In some embodiments, an actuator 136 may be provided to adjust a
vertical position of the plate 134, which in turn adjusts the
vertical height of each of the multiple FIG. 106 relative to the
rotatable platform 114 along the vertical axis 123. For example,
FIG. 7 is a side view of the carousel ride system 100 with the lift
system 102 in an intermediate position 138. As shown, the actuator
136 may drive the plate 134 in the direction of an arrow 140 along
the vertical axis 123 away from the support block 128 of the
shuttle assembly 104 and toward the rotatable platform 114. Because
the second ends 132 of the cables 112 are coupled to the plate 134,
the cables 112 are pulled over the pulleys 122, 126, thereby
raising the multiple FIG. 106 relative to the rotatable platform
114 along the vertical axis 123 (e.g., raising all of the multiple
FIG. 106 simultaneously to another same vertical height 142
relative to the rotatable platform 114 along the vertical axis
123).
Regardless of whether the multiple FIG. 106 are raised in the
manner shown and described with respect to FIG. 7, the shuttle
assembly 104 may move laterally relative to the rotatable platform
114 to cause the multiple FIG. 106 to move up and down relative to
the rotatable platform 114 along the vertical axis 123 during
rotation of the rotatable platform 114 during ride operations. For
example, FIG. 8 is a side view of the carousel ride system 100 with
the lift system 102 in a ride position 150 (e.g., laterally offset
position). In the ride position 150, the shuttle assembly 104 is
laterally offset relative to the rotatable platform 114, the
multiple FIG. 106, and/or the center post 121 of the carousel ride
system 100, along a lateral axis 153. For example, the shuttle
assembly 104 may be shifted laterally, such that a first distance
154 from an axis of rotation 156 (e.g., center axis) of the shuttle
assembly 104 to a first edge point 158 of the rotatable platform
114 is different than a second distance 160 from the axis of
rotation 156 of the shuttle assembly 104 to a second edge point 162
of the rotatable platform 114 that is diametrically opposite from
the first edge point 158. The shuttle assembly 104 may be shifted
laterally, such that the axis of rotation 117 of the rotatable
platform 114 and the axis of rotation 156 of the shuttle assembly
104 are no longer aligned (e.g., not coaxial).

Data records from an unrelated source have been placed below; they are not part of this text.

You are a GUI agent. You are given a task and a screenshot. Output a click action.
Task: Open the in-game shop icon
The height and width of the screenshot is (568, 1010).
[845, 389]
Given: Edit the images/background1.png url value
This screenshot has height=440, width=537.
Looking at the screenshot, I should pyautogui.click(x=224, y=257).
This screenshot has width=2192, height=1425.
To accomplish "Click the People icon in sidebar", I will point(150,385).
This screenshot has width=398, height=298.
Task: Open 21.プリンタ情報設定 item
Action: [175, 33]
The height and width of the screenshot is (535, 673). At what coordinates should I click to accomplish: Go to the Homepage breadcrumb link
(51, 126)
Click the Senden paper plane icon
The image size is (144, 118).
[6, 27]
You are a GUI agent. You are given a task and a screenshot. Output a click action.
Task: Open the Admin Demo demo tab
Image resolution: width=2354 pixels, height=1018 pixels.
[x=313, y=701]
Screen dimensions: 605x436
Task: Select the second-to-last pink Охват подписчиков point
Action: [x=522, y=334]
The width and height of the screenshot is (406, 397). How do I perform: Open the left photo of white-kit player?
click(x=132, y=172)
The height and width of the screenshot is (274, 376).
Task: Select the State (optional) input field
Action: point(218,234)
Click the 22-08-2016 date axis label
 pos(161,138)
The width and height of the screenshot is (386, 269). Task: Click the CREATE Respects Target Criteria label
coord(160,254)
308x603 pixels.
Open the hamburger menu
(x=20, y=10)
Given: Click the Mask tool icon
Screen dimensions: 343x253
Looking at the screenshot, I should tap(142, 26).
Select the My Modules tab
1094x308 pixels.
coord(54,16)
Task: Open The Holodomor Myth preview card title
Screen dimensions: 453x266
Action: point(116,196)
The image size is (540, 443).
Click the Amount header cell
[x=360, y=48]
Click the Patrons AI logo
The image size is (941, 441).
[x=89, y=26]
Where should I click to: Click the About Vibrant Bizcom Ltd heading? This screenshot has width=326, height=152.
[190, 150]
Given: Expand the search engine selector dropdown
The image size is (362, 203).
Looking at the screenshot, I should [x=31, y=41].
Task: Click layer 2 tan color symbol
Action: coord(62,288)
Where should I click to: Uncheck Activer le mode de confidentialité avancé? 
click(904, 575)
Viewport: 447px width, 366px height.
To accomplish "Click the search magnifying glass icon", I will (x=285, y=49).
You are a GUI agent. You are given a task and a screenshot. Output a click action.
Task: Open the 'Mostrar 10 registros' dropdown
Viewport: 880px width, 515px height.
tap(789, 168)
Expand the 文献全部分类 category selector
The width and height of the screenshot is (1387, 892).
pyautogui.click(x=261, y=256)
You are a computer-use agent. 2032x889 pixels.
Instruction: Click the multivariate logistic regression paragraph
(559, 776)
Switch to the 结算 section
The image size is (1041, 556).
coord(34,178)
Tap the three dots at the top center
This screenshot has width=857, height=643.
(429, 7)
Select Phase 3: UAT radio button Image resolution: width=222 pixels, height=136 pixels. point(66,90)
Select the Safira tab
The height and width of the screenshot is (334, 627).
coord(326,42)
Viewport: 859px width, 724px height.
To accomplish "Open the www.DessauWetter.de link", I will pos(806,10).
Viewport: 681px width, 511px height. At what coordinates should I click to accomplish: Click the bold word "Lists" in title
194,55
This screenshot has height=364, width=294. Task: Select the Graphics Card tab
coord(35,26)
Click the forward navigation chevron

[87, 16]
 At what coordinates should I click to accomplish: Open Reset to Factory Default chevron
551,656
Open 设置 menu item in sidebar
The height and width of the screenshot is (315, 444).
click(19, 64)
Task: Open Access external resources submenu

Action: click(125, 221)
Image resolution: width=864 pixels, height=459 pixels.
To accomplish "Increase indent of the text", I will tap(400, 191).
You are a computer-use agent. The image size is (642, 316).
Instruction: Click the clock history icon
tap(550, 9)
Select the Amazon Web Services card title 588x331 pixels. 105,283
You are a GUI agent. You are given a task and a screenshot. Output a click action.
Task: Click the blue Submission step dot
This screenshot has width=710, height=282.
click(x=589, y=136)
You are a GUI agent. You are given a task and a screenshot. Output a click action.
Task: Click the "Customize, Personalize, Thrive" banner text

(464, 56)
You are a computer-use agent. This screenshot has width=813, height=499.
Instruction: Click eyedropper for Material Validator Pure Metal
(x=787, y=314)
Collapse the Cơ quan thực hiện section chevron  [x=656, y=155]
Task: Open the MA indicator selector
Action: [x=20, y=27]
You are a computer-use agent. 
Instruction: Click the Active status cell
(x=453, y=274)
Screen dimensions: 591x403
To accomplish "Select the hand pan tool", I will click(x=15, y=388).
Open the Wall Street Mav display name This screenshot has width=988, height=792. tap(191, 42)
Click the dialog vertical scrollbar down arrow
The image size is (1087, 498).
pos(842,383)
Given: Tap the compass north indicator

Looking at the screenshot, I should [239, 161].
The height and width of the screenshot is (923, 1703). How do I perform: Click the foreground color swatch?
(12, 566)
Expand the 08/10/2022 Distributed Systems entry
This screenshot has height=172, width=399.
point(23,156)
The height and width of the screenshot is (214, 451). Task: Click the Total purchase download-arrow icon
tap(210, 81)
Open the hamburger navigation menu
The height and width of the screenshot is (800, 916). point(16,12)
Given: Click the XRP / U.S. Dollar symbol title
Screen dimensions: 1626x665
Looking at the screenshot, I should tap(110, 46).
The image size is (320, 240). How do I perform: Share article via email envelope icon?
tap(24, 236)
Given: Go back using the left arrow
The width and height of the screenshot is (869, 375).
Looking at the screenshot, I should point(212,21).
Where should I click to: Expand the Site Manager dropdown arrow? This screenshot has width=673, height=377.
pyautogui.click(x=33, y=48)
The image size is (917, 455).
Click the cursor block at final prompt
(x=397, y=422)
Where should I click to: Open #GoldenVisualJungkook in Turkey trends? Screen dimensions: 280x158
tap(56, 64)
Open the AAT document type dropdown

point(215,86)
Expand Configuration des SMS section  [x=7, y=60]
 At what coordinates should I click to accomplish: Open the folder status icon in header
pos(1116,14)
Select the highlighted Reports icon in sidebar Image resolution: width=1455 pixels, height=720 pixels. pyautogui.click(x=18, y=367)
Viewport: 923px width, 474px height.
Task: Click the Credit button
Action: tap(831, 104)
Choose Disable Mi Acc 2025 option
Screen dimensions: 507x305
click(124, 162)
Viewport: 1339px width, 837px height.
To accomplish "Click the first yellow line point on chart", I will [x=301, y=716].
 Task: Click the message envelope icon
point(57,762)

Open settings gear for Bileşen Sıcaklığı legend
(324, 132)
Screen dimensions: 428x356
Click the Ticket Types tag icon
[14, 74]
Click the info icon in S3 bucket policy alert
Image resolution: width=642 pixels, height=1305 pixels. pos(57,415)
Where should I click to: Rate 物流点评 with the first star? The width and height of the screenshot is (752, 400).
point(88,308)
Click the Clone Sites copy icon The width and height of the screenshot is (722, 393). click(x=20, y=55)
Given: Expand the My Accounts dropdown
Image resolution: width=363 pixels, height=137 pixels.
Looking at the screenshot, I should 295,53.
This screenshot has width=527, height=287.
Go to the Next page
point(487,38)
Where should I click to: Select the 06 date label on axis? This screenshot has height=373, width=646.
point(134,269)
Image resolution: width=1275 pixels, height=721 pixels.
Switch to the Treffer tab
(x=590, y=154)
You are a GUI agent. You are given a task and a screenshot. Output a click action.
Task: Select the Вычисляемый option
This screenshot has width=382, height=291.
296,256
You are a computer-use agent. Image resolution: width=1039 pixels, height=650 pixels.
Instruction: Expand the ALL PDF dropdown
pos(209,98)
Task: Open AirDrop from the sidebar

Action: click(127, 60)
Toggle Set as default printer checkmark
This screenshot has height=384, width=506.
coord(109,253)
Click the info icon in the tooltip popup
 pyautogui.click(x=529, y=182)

During the ride operations, the shuttle assembly 104 (including the
pulleys 122, 126), the multiple FIG. 106, the support systems 108,
and the rotatable platform 114 may rotate together in a
circumferential direction 164. During this rotation, a distance 165
between each respective pair of the pulleys 122, 126 varies due to
the laterally offset position of the shuttle assembly 104 and the
attached second pulleys 126. Thus, as the cables 112 slide along
the pulleys 122, 126 during this rotation, the multiple FIG. 106
move up and down relative to the rotatable platform 114 along the
vertical axis 123. For example, in the illustrated embodiment, the
distance 65 between a first pair of the pulleys 122, 126 when on a
first side 166 of the shuttle assembly 104 is greater than the
distance 65 between the first pair of the pulleys 122, 126 when on
a second side 168 of the shuttle assembly 104. Accordingly, each of
the multiple FIG. 106 will be in a raised positioned (e.g., highest
position relative to the rotatable platform 114) when on the first
side 166 of the shuttle assembly 104 and will be in a lowered
positioned (e.g., lowest position relative to the rotatable
platform 114) when on the second side 168 of the shuttle assembly
104.
FIG. 9 is a side cross-sectional view of the shuttle assembly 104,
and FIG. 10 is a perspective view of the shuttle assembly 104. As
shown, each of the cables 112 extends about the respective first
pulley 122 and the respective second pulley 126. Each of the cables
112 includes the respective second end 132, which may have passed
through the support block 128 to couple to the plate 134. As shown,
the support block 128 may include a respective conduit or opening
170 for each of the cables 112, and the plate 134 may be a
perforated plate with multiple openings 172 for each of the cables
112. Thus, the cables 112 may be covered by the support block 128
and/or securely attached to the plate 134 (e.g., by extending
through the multiple openings 172 and attaching to a lower surface
of the plate 134). In some embodiments, the plate 134 is coupled to
the actuator 136, which may raise and lower the plate 134 relative
to the support block 128 to move the multiple FIG. 106 in the
manner described with respect to FIG. 7. Additionally, as shown,
the second pulleys 126 may be supported at discrete locations about
the circumference of the support block 128 and are supported at
multiple tiers (e.g., vertical levels or steps) of the support
block 128. This configuration may enable the lift system 102 to
adjust the position of a large number of FIG. 16 and resist cable
entanglement.
In operation, the carousel ride system 100 may continuously move
between loading operations, ride operations, and unloading
operations. The disclosed lift system 102 may enable efficient
transition between loading operations, ride operations, and
unloading operations, such as by making it easier for riders to
climb onto and off of the multiple FIG. 16. For example, during
loading operations, the rotatable platform 114 may be stationary
and the lift system 102 may be in the load/unload position 120 in
which the shuttle assembly 104 is aligned with and centered
relative to the rotatable platform 114. Thus, the multiple FIG. 106
are all at the same vertical height 118 relative to the rotatable
platform 114 along the vertical axis 123.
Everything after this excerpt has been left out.